**Exercise instructions**
Skip the pictures, please, and write out exactly the lines from the opening of the data through the line containing "Given: Click the".

**Records shown**
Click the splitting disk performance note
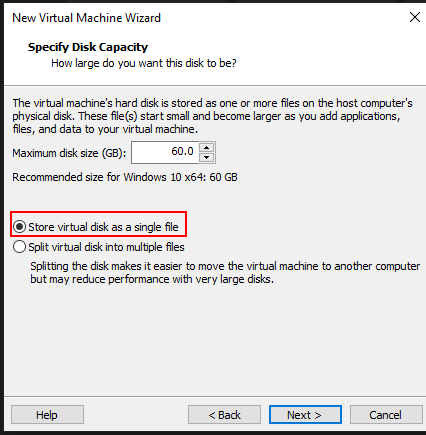Viewport: 426px width, 435px height. coord(225,273)
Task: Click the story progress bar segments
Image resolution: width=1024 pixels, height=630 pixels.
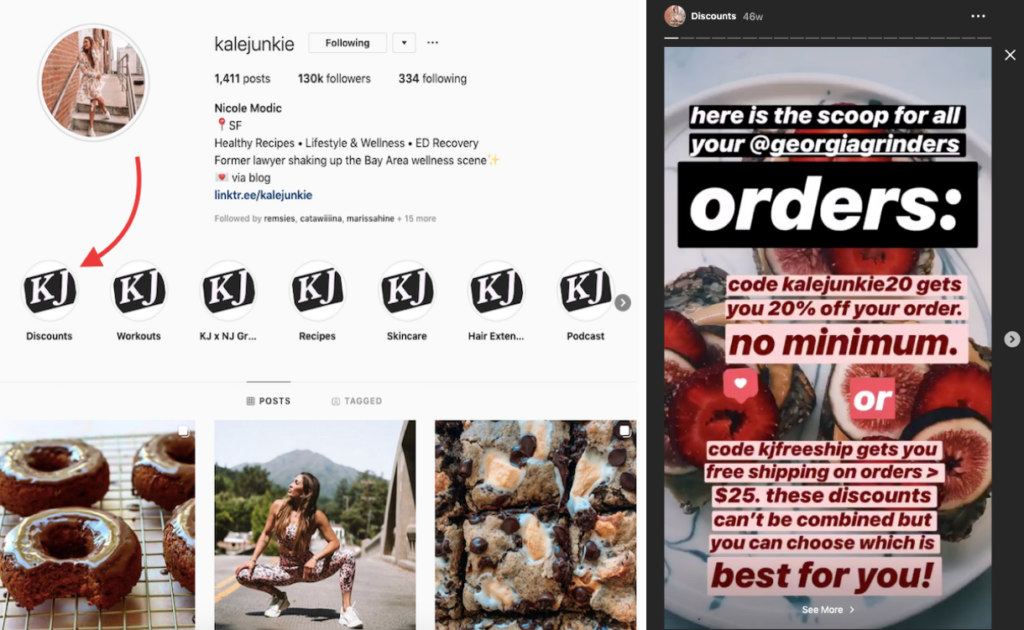Action: tap(827, 38)
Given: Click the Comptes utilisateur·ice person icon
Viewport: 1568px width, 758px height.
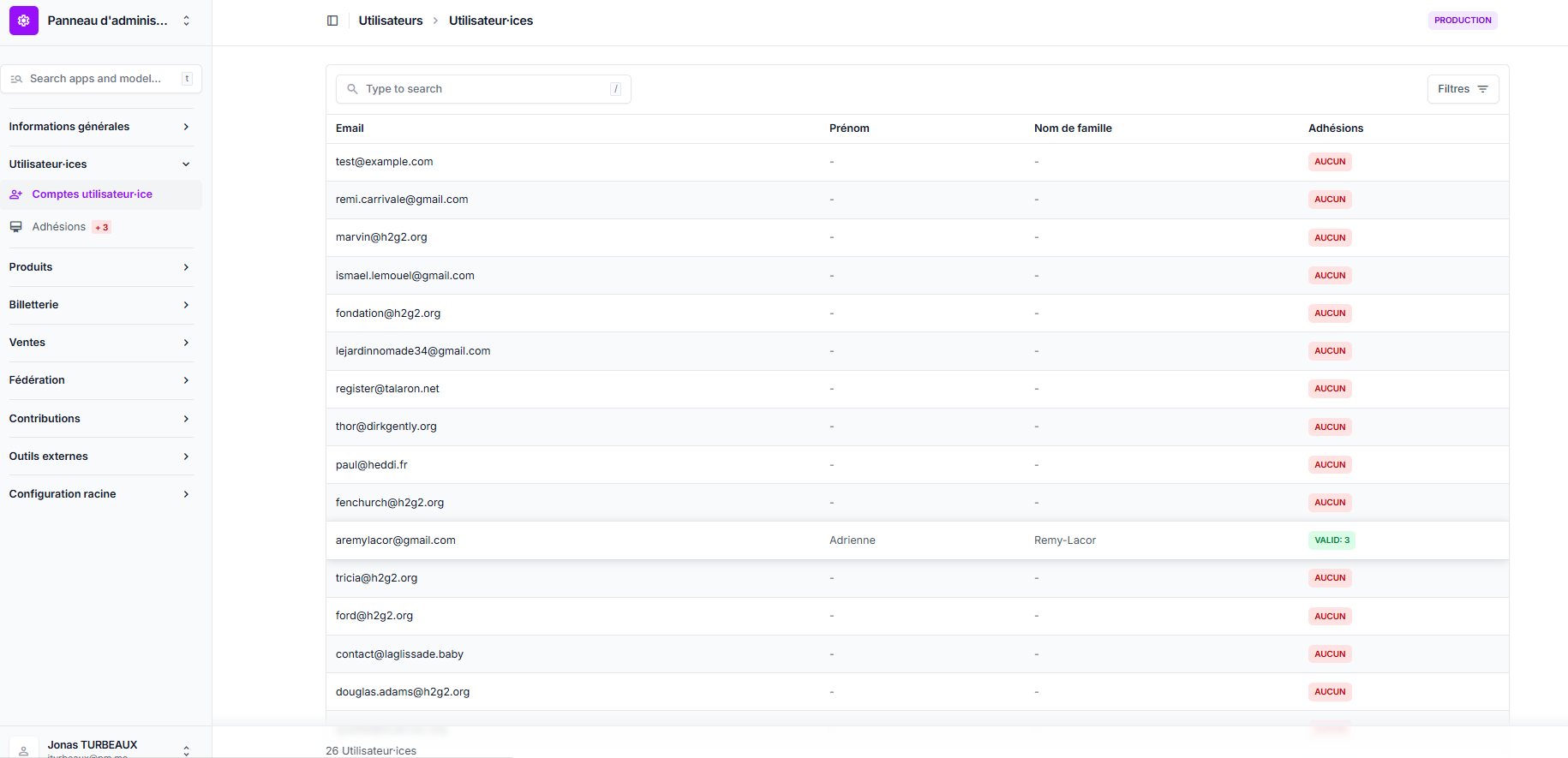Looking at the screenshot, I should tap(16, 194).
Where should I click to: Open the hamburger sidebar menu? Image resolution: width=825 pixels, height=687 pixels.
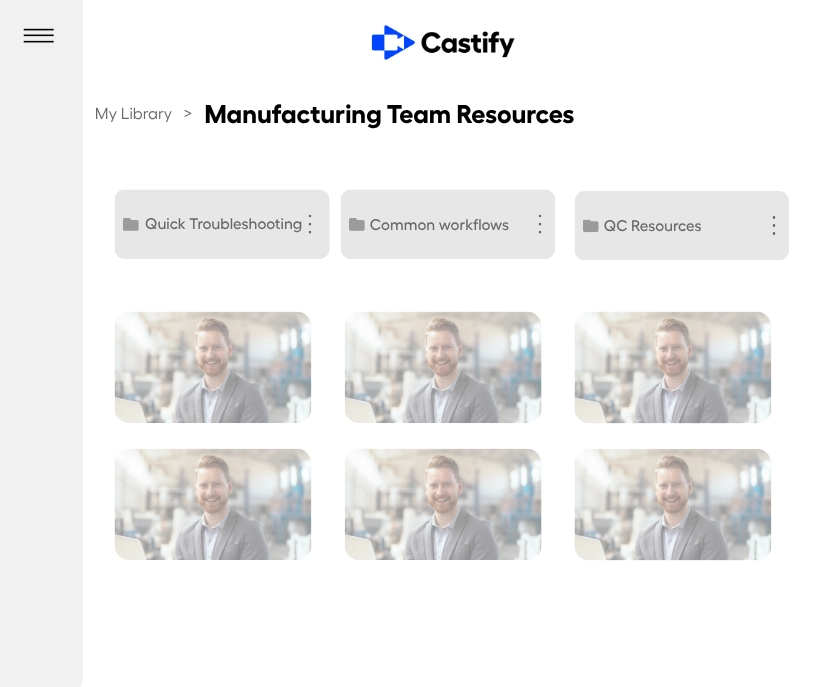pos(39,35)
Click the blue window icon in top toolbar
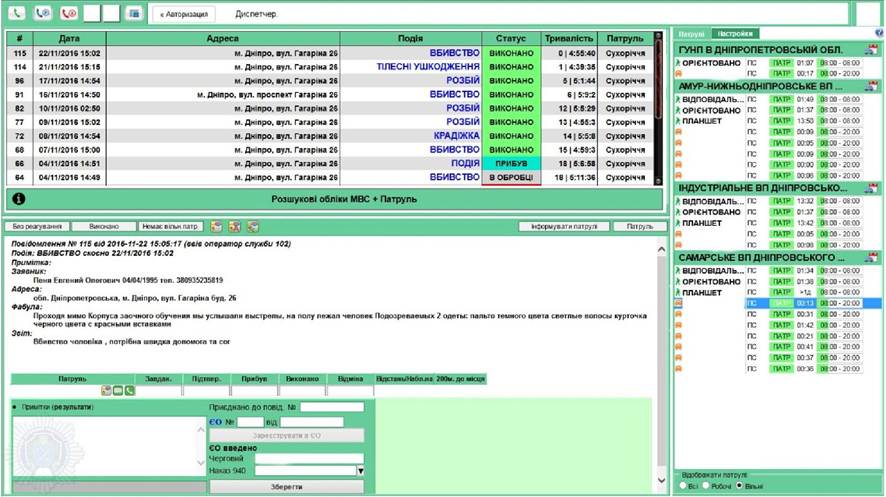 coord(134,13)
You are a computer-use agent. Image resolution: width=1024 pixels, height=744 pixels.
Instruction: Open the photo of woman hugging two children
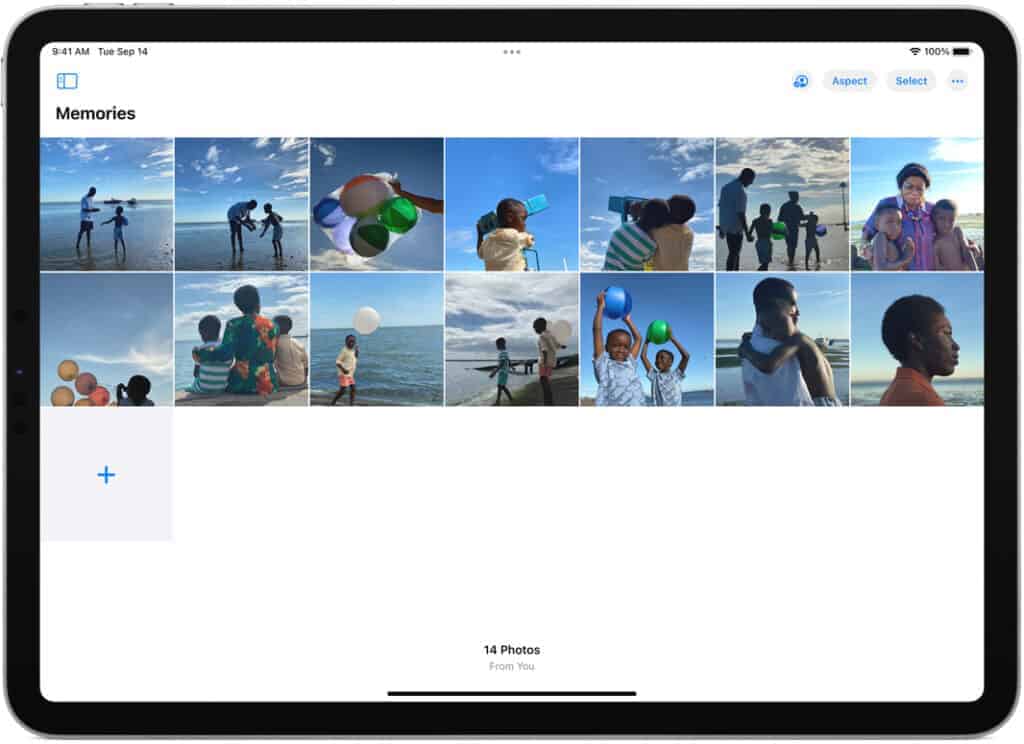click(x=916, y=204)
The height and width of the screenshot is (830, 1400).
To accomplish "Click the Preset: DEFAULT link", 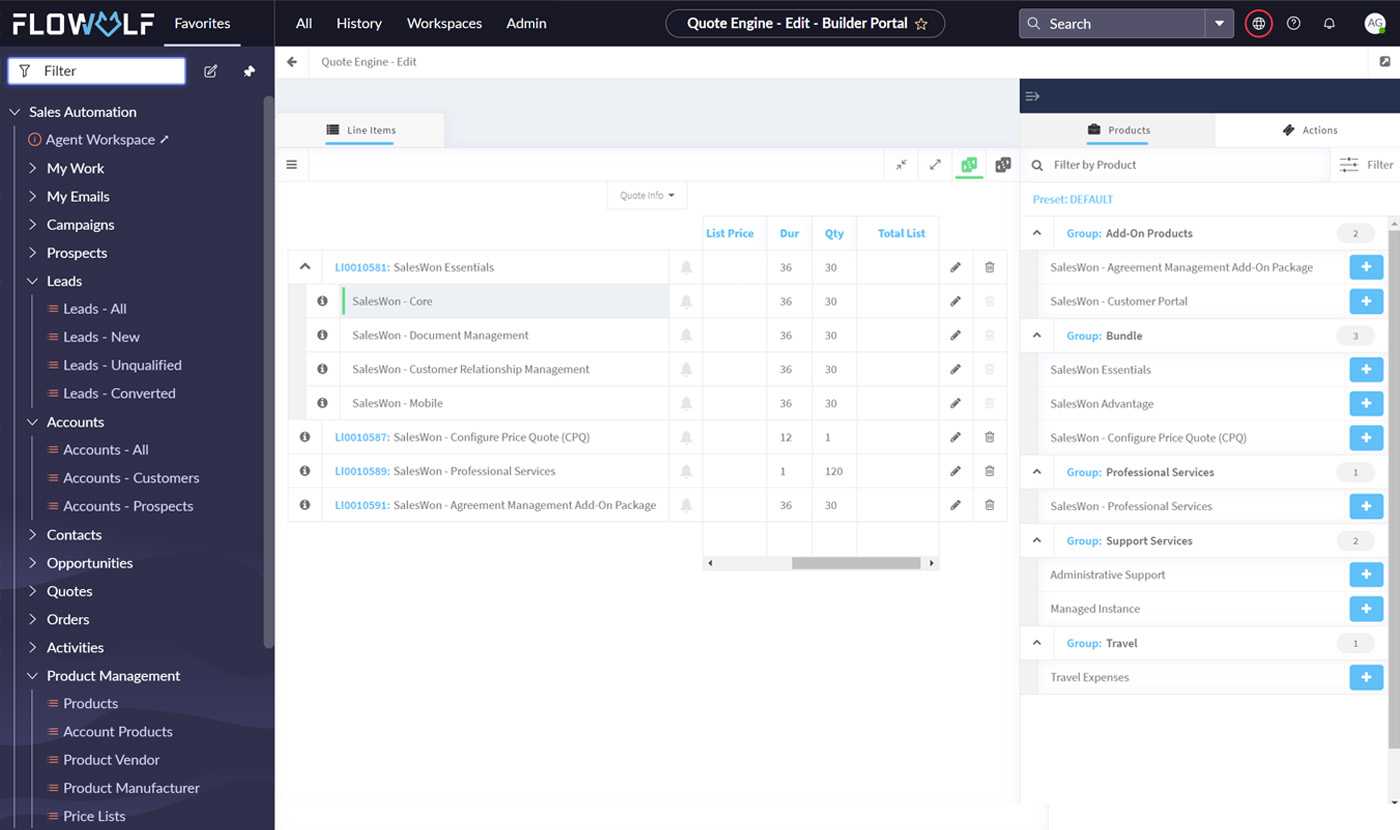I will [1073, 199].
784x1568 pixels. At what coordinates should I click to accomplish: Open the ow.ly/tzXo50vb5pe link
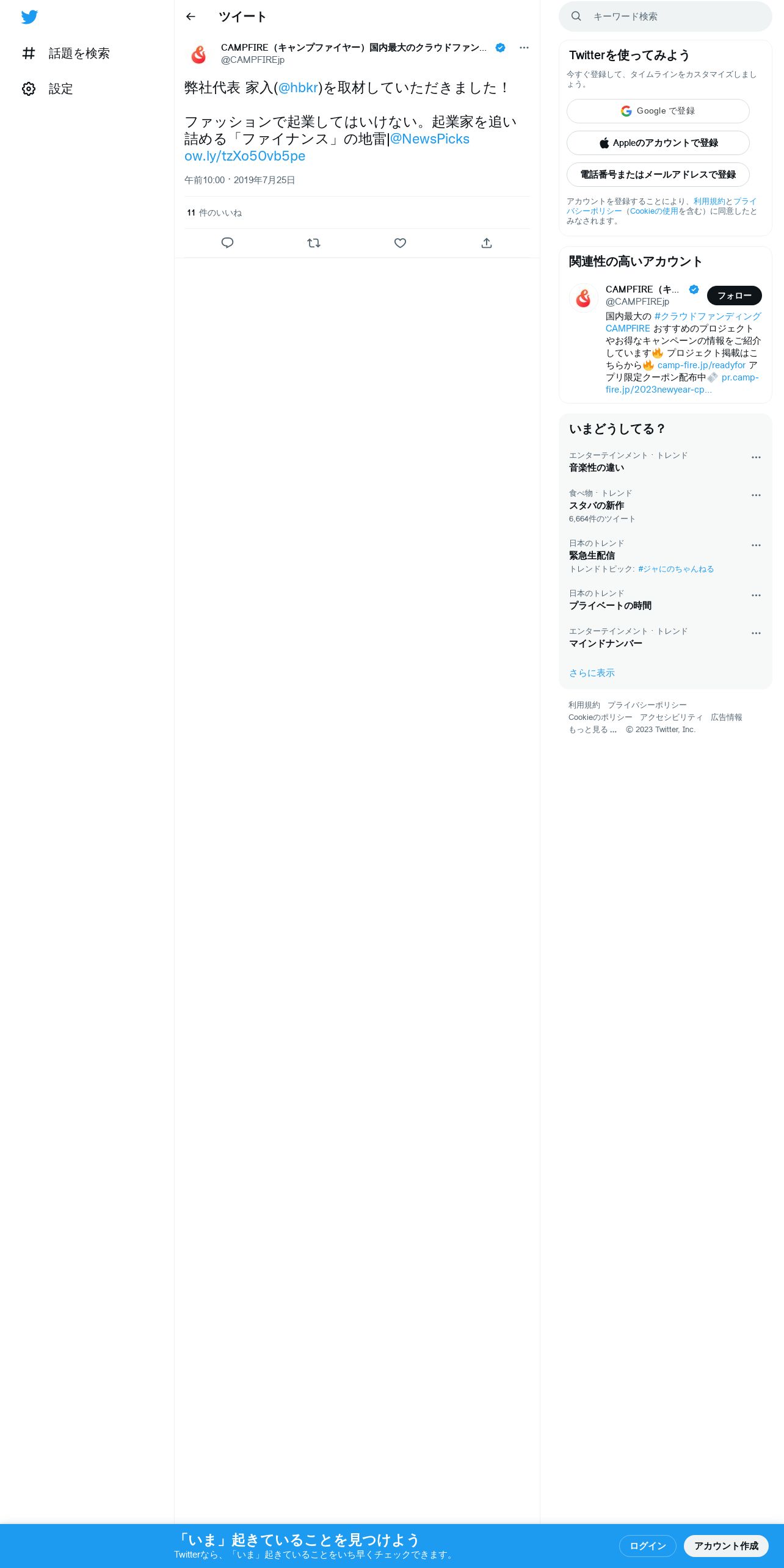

**Output below**
Click the splitting disk performance note
Viewport: 426px width, 435px height. coord(225,273)
Task: Click the story progress bar segments
Image resolution: width=1024 pixels, height=630 pixels.
Action: tap(827, 38)
Given: Click the Comptes utilisateur·ice person icon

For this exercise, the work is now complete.